Dans le lot, on retiendra un titre de nyamadziya, un genre qui a totalement disparu de nos ondes radiophoniques, dont personne ne peut se targuer de posséder le moindre enregistrement. On pourrait également citer le morceau hwimbia ikoza (chant de parturition) ou encore ce debe à l’ancienne, légèrement revisité aux arrangements, un titre où il est question de vertu et de bonheur impossible. Un chant aux allures très libertaires. Un très beau livret accompagne le disque, qui rend hommage (au passage) aux travaux de l’anthropologue Damir Ben Ali[1], dont s’est beaucoup inspiré le projet. « Ce monsieur est une mémoire vivante de l’Archipel. Ses travaux sont très peu connus du public. Et je trouve cette tendance un peu dommage,confie Soeuf Elbadawi. Ce monsieur est un puits de science pour tous ceux qui s’intéressent à cette culture qui nous construit. Depuis son départ du CNDRS, la plupart de nos responsables ont préféré l’imaginer dans d’autres habits que celui du chercheur qu’il est avant toute chose. En ce qui nous concerne, je crois que nous n’aurions pu mener ce travail musical, sans tenir compte du rôle pionnier de Damir Ben Ali dans l’étude du rapport entre nos musiques et la société, travaux qui viennent d’ailleurs de paraître en partie chez Komedit, et que tous les artistes comoriens devraient lire. On ne le remerciera jamais assez de la piste qu’il nous a tracée dans un pays où la question de la transmission ne se pose plus qu’en termes de nécessité ».
Icône nationale, surnommée la voix d’or, Zaïnaba AHMED a posé pour ce timbre de la SNPCF en 2002, en hommage au port du leso.

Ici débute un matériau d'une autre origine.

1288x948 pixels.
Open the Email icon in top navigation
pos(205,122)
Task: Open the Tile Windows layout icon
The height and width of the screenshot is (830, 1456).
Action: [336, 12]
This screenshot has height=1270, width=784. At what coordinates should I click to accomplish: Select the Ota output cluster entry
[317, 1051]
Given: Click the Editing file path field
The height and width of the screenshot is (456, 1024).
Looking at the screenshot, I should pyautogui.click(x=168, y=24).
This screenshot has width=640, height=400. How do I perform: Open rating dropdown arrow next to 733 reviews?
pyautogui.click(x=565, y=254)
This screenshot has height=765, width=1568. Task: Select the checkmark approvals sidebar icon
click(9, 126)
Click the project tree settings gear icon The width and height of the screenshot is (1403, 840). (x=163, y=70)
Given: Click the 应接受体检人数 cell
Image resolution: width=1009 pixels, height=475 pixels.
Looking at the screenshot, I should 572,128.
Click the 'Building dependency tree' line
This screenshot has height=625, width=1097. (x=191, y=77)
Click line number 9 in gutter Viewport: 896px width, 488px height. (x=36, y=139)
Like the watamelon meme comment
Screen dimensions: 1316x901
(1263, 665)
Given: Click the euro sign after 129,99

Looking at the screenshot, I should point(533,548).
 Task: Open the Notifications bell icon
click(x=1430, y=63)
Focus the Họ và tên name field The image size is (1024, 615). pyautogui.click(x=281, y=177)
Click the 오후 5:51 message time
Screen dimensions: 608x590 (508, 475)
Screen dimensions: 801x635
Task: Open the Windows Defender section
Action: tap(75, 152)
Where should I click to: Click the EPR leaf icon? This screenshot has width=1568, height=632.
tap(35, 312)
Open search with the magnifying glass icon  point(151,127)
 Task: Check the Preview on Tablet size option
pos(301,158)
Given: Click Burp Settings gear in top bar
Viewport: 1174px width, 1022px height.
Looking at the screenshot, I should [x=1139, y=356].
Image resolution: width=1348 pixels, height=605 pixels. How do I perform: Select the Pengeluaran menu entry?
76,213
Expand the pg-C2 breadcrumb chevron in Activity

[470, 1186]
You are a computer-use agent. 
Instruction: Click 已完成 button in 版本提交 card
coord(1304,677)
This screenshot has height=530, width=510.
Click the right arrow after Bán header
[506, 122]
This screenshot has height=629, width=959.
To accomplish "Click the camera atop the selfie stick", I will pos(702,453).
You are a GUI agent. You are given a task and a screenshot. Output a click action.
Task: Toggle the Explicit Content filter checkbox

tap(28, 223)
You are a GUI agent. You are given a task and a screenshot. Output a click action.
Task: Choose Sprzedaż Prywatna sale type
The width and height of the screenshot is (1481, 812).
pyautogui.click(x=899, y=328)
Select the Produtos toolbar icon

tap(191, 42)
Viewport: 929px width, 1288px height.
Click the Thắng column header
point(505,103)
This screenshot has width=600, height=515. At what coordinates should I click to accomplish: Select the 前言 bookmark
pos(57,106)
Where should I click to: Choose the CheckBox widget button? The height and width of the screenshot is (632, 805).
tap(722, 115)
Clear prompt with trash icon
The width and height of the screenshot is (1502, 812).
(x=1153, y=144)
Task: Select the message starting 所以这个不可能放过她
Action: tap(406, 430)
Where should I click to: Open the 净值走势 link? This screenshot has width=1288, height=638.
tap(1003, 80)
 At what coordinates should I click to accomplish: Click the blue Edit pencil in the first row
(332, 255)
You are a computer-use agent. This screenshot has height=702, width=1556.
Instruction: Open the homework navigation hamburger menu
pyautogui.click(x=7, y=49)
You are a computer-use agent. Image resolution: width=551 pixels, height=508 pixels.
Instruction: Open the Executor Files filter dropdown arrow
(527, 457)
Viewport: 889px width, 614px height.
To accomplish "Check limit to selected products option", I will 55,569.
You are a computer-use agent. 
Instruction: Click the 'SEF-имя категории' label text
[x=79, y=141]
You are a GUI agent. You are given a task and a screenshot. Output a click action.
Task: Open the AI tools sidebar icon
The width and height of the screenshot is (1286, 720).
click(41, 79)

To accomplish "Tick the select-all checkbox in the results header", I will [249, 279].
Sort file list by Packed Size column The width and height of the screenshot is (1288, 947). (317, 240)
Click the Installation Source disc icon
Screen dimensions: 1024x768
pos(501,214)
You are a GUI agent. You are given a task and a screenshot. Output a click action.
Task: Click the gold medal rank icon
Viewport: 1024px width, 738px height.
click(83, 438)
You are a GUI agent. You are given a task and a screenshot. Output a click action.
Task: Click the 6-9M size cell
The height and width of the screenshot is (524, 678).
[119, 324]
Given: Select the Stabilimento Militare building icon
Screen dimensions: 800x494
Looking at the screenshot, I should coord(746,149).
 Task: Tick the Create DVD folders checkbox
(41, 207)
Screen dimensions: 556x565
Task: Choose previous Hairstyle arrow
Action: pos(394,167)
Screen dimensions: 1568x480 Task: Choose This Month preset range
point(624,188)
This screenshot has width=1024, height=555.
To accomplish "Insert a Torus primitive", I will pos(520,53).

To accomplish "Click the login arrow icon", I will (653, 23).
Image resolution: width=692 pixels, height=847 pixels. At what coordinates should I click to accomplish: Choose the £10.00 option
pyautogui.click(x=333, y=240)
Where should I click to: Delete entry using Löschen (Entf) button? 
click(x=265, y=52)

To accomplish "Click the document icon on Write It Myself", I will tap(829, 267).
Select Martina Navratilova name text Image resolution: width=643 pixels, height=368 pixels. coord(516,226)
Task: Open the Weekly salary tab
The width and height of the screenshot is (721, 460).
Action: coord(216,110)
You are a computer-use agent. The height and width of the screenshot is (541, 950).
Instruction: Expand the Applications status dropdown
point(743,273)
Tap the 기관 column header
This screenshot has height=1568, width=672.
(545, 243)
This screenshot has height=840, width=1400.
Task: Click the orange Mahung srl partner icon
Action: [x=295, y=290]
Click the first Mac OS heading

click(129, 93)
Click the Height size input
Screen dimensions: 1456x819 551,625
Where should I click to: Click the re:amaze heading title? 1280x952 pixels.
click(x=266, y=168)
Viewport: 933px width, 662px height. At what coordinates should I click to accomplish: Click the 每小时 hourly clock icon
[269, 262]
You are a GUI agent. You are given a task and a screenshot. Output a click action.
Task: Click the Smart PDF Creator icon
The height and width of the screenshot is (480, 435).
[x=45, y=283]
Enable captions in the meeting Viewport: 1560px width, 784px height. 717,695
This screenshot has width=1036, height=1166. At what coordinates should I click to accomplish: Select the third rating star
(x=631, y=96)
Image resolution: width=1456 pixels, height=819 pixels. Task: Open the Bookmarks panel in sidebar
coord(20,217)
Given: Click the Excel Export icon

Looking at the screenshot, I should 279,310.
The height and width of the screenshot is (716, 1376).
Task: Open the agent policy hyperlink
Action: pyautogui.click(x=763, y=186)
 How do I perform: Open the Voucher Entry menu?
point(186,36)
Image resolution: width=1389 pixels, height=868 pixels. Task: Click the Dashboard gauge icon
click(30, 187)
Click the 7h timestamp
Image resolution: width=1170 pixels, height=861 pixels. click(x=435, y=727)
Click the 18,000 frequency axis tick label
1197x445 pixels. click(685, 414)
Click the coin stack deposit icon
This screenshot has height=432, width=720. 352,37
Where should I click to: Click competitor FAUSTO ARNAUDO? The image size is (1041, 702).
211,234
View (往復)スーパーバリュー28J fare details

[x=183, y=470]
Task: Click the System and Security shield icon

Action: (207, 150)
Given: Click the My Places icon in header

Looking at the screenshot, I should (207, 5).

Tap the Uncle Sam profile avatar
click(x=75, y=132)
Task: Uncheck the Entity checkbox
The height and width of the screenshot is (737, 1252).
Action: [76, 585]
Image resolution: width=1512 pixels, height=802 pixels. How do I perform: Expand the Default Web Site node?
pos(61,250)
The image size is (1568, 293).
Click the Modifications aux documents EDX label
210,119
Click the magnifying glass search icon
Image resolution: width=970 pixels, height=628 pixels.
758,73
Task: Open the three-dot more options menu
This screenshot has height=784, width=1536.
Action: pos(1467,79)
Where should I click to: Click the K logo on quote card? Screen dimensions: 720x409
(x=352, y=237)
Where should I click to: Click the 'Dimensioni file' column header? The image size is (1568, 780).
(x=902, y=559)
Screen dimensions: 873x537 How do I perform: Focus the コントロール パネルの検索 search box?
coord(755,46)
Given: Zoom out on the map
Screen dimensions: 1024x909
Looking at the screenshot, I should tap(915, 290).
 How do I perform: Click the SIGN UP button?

Zaïnaba, cet album qui célèbre la femme comorienne et l’enfant dans la plupart des titres, est également une belle performance artistique. La voix et le rire de l’artiste, les cris des enfants, les ambiances d’un marché… donnent à voir et entendre, en ces temps de crise profonde, une image un peu inhabituelle de notre archipel, « une image un peu magique », mais qui reste néanmoins vraie. « Zaïnaba a la voix de nos vieilles grand-mères. Beaucoup l’on encouragée à faire une sorte de musique moderne comorienne, qui ne la met pas toujours assez en valeur. J’espère qu’on saisira la qualité de son chant, de son timbre délicat, au travers de ce modeste projet et que d’autres propositions viendront à elle pour la suite de sa carrière. Il y a comme une fragilité poétique dans sa manière d’interpréter le patrimoine. Elle témoigne, et sans nostalgie, d’un passé que nous pensions révolu, un passé que je trouve pourtant des plus captivants, des plus riches, des plus tendres aussi. Les Comoriens ne s’en rendent pas toujours bien compte. Mais peut-être que l’intérêt suscité auprès des professionnels et des journalistes spécialisés en matière de musique du monde par rapport à un tel projet nous obligera à y réfléchir quelque peu » explique Soeuf Elbadawi.
Expérience à suivre de près
Cet album est également un hommage rendu à la femme comorienne. Dans un coin du livret, accompagnant le disque, on lira ce passage: « en musique, forme d’expression où s’imprime la mémoire de ce peuple dans toute sa splendeur, la femme bénéficie d’une grande liberté. Témoin privilégié d’une société insulaire longtemps fragilisée par la migration et l’instabilité politique, la femme est, par son action au quotidien, amenée à forger l’imaginaire collectif au même titre que les hommes. Elle chante, compose et joue de la musique, contribuant ainsi à inscrire dans les consciences les moments les plus saillants de l’histoire nationale ». Cité en référence, Damir Ben Ali y insiste sur le rôle de cette femme, « garante de la solidarité familiale et véritable gardienne des valeurs sociales ».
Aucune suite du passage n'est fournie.